Wednesday, May 13, 2015

Humphreys' Illnesses, Part Deux.

Continuing our popular series "Illnesses of Major General Andrew Atkinson Humphreys Who Has Been Dead for 132 Years,"

-"Florida illness." To my exasperation there is no mention of this malady anywhere on the internet nor does biographer Henry Hollingsworth Humphreys explain the diagnosis that he makes. AAH was first sent to Florida on April 12, 1836 and by September 30 his health was broken. Florida illness.

He delights in extremes...He is transferred in a few days from the center of civilization to trackless forests. In January he luxuriates in all the delights of our Capital; in February, he suffers from hunger, thirst, and fatigue in the hummocks of Florida.

1. He did not delight in extremes. He was a "sympathetic child" grown into a physically and psychologically vulnerable man and was unsettled by sudden shifts in circumstances. As we saw last time he wrote some of the darkest words this reconstructive historian has ever read when his "studies were broken up" by "duty" in hellish Provincetown, Massachusetts.

What were these all-important studies, was he making a topographical survey of the female body? HHH doesn't say.
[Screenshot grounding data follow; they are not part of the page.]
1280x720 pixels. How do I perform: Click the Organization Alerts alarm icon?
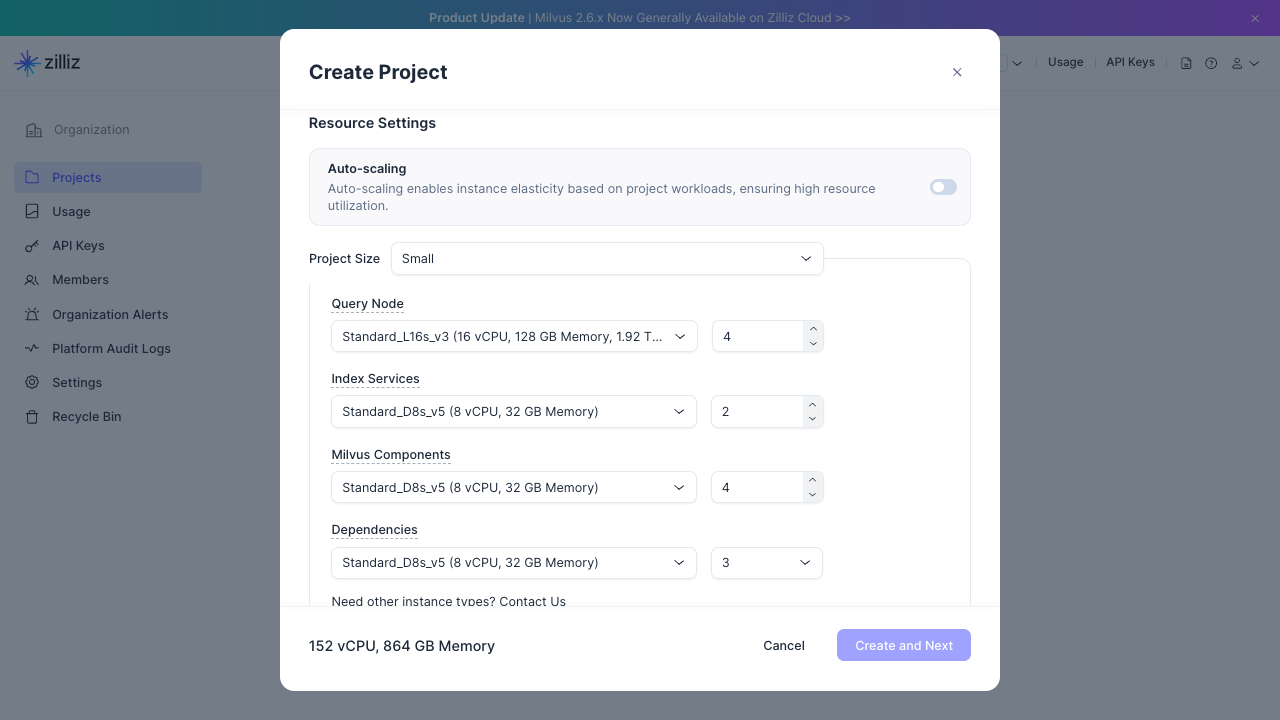(x=32, y=314)
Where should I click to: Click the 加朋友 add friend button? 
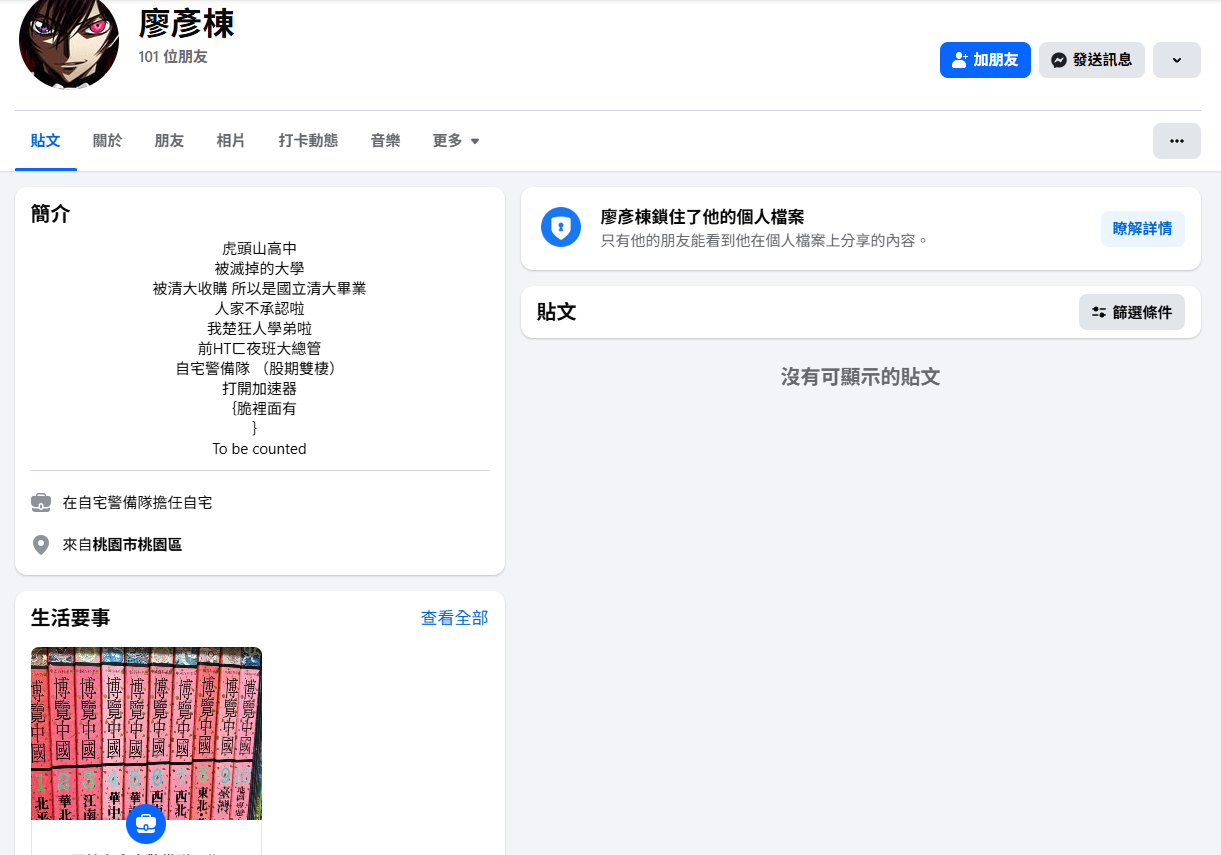point(984,60)
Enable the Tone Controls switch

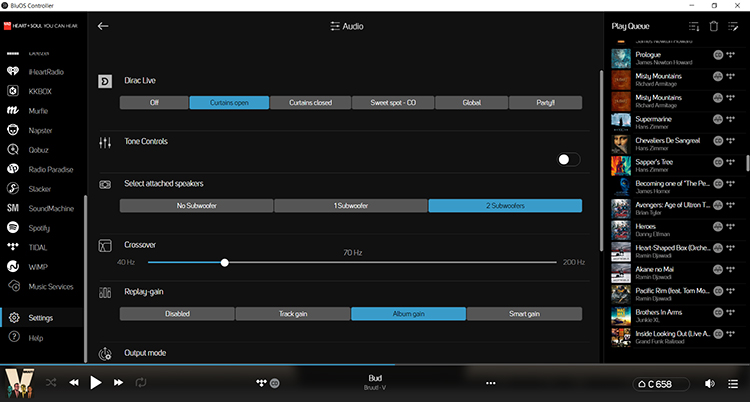coord(568,159)
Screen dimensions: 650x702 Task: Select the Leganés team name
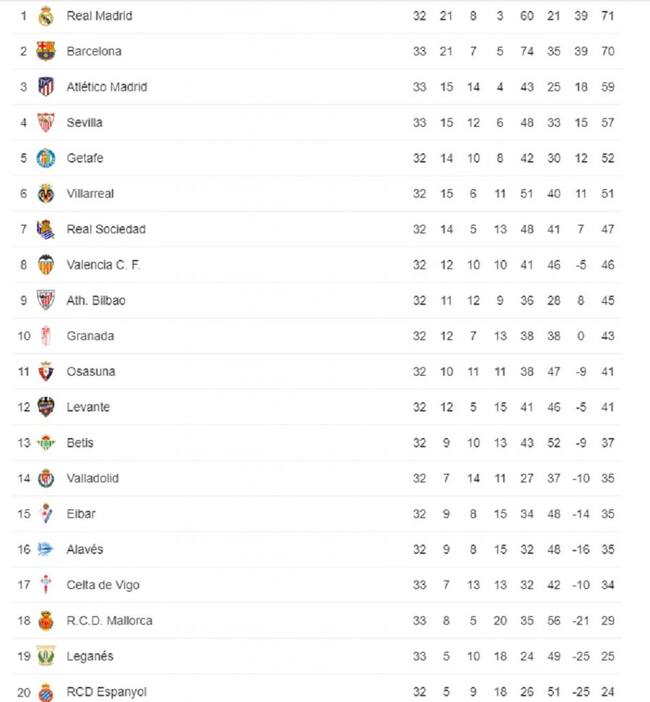[x=90, y=656]
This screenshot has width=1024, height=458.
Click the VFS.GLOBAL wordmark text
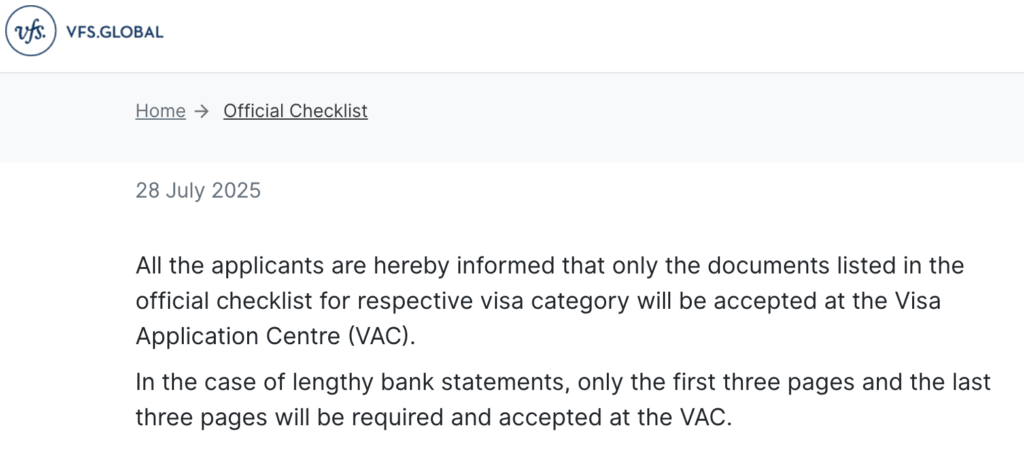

Bipolarity, "Darling I don't know why I go to extremes?" (Major General Billy Joel) There's insufficient bi there, too little highs to correspond to his "despair;" in his entire life, except when he was being shot at at Fredericksburg and Gettysburg, there is no frisson of the positive. It's depression, unadulterated.

2. Henry is not a reliable historian -or- he cannot write. The man cannot get dates right. "In February," AAH is in Florida, suffering. Three sentences before, in the same paragraph, HHH opens Chapter IV with,

Humphreys' Journal of the Florida campaign opens at Camp Georgia, Tampa Bay, April 12, 1836.

When the hell did AAH get to Florida? How does HHH know he was suffering in Florida in February if AAH's journal starts April 12? Maybe Andrew called on the phone? Ah, hadn't thought of that.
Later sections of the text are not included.